Le dossier sera donc transmis à une instance supérieure, la Cour de cassation siégeant en "Cour de révision", qui devra dire si les éléments nouveaux présentés dans l'affaire justifient ou non une annulation de sa condamnation et un nouveau procès.

Une telle procédure de révision d'une condamnation criminelle définitive n'a débouché que six fois sur un nouveau procès dans l'histoire judiciaire française.

Dans l'affaire du pont de Neuilly, l'empreinte génétique d'un autre homme, qui s'est accusé spontanément du crime en mars 2008, a été découverte sur un ongle de la victime.

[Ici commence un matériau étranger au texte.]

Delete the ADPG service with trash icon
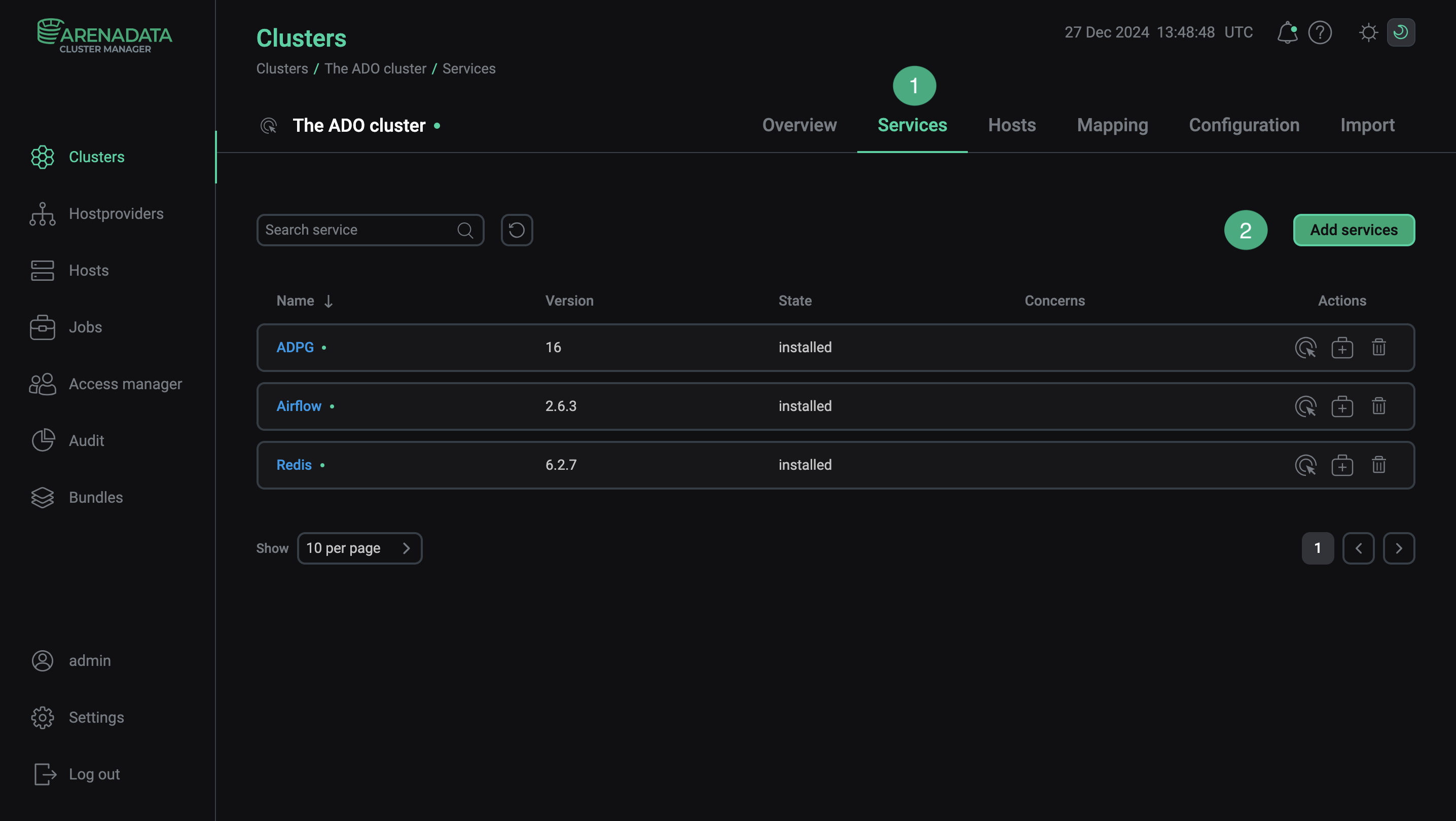Image resolution: width=1456 pixels, height=821 pixels. (1378, 348)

Libéré en octobre 2008, Marc Machin, 27 ans, est toutefois retourné en prison pour une affaire distincte le 17 juin.

Il a en effet été arrêté et mis en examen pour une "agression sexuelle aggravée" qu'il reconnaît avoir commise sur une jeune Canadienne, le 5 juin dernier à Paris.

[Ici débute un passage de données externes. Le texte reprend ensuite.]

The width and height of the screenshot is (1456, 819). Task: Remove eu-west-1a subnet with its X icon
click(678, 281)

Après sa sortie de prison en octobre, au terme de plus de six ans de détention, Marc Machin est devenu un emblème de l'erreur judiciaire et des dysfonctionnements prêtés à l'appareil français, jugé parfois trop prompt à condamner sans preuves formelles.

Il a publié un livre, "Seul contre tous", et a critiqué à maintes reprises dans les médias la procédure policière menée contre lui.

Il avait été condamné sur la foi d'un témoignage indirect, de rapprochements, et d'aveux partiels, qu'il a ensuite retirés, devant les enquêteurs.

Son casier judiciaire portant trace de condamnations pour délits sexuels avait également pesé lourd.

L'autre homme qui s'est accusé du crime, David Sagno, est mis en examen dans un dossier en cours d'instruction. Il a cependant retiré ses aveux spontanés à la police, qui avaient déclenché la procédure de révision du dossier Machin.